The first Scripture verse taught to Jewish children and recited in prayer every day is the “Shema” (comprised of three portions of Scripture: Deut. 6:4-9, Deut. 11:13-21, Num. 15:37-41). “Hear, Israel!” The prophet Micah cautions, “Shema – Listen to the rod [of the Lord’s discipline] and Him who commissioned it and not to those [who have influence in worldly society] who tell lies, with tongues of deceit in their mouths” (Micah 6:9-12). Better to hear the rebuke of the Lord than the flattery and deception of the voices of the world and its culture. God’s Word is timeless and the truth of it is changeless. It never goes out of date nor becomes irrelevant. He is speaking at every moment, if only we would listen. The Israelites responded to the revelation of God at Sinai with “Na’aseh ve’nishmah” – “We will do and we will hear”.
The word nishmah also carries the meaning of ‘obey’. To fully hear means to understand and accept what one hears with a heart willing to obey. It denotes a listening obedience to the voice of the Lord. What we see, visually, often can be a distraction and even become an idol. The Israelites doubted Moses would return. They needed a god they could see and formed for themselves a Golden Calf. We can remember the disciple Thomas who doubted and Yeshua’s gracious words: “Have you believed and trusted because you have seen Me? How blessed are those who do not see, and yet have believed” (Jn.20:29). May we be quick to hear His voice and respond in wholehearted obedience, even when we do not “see” or understand completely.

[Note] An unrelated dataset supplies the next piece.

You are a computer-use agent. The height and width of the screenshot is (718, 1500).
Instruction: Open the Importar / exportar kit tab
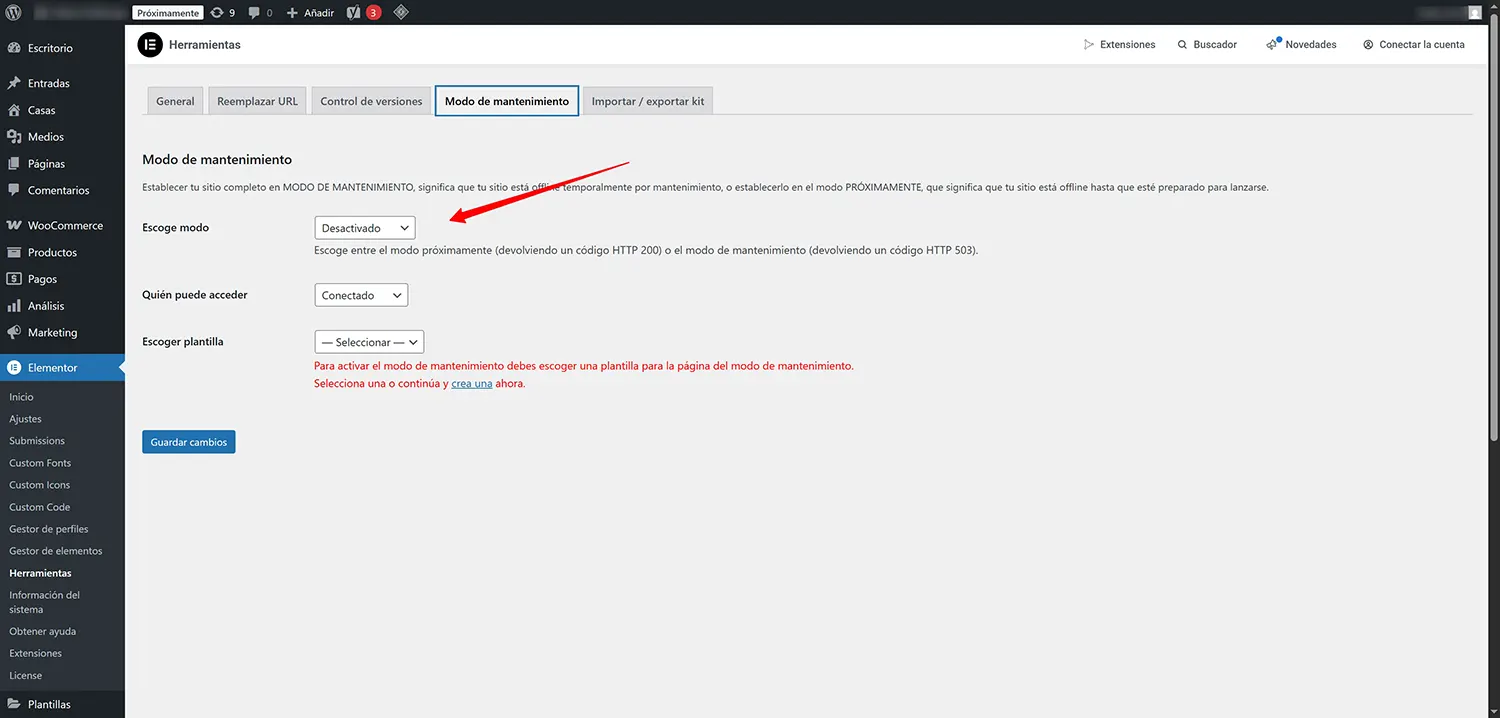click(x=647, y=101)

We find a perfect representation of the heart of God’s Covenant Word – the Torah, the Prophets, the Gospel and the Apostolic writings – at the glorious moment of Yeshua’s transfiguration. As the bridge between Divine and human, he met with Moses and Elijah, who represented Heaven’s two witnesses, together with the three earthly witnesses of Peter, James and John. In their midst the Father clearly spoke, saying: “This is My beloved Son, with whom I am well pleased; shema, listen to Him!” (Matt. 17:5).
In this noisy world, echoing with innumerable voices vying for attention, it takes a determined effort to quiet the distractions, to hear the voice of our Shepherd, and to follow in willing obedience. As we hear the “still, small voice,” the whisper of the Spirit of holiness, and act in accord with it, we can help the next generation also to learn to listen and to do.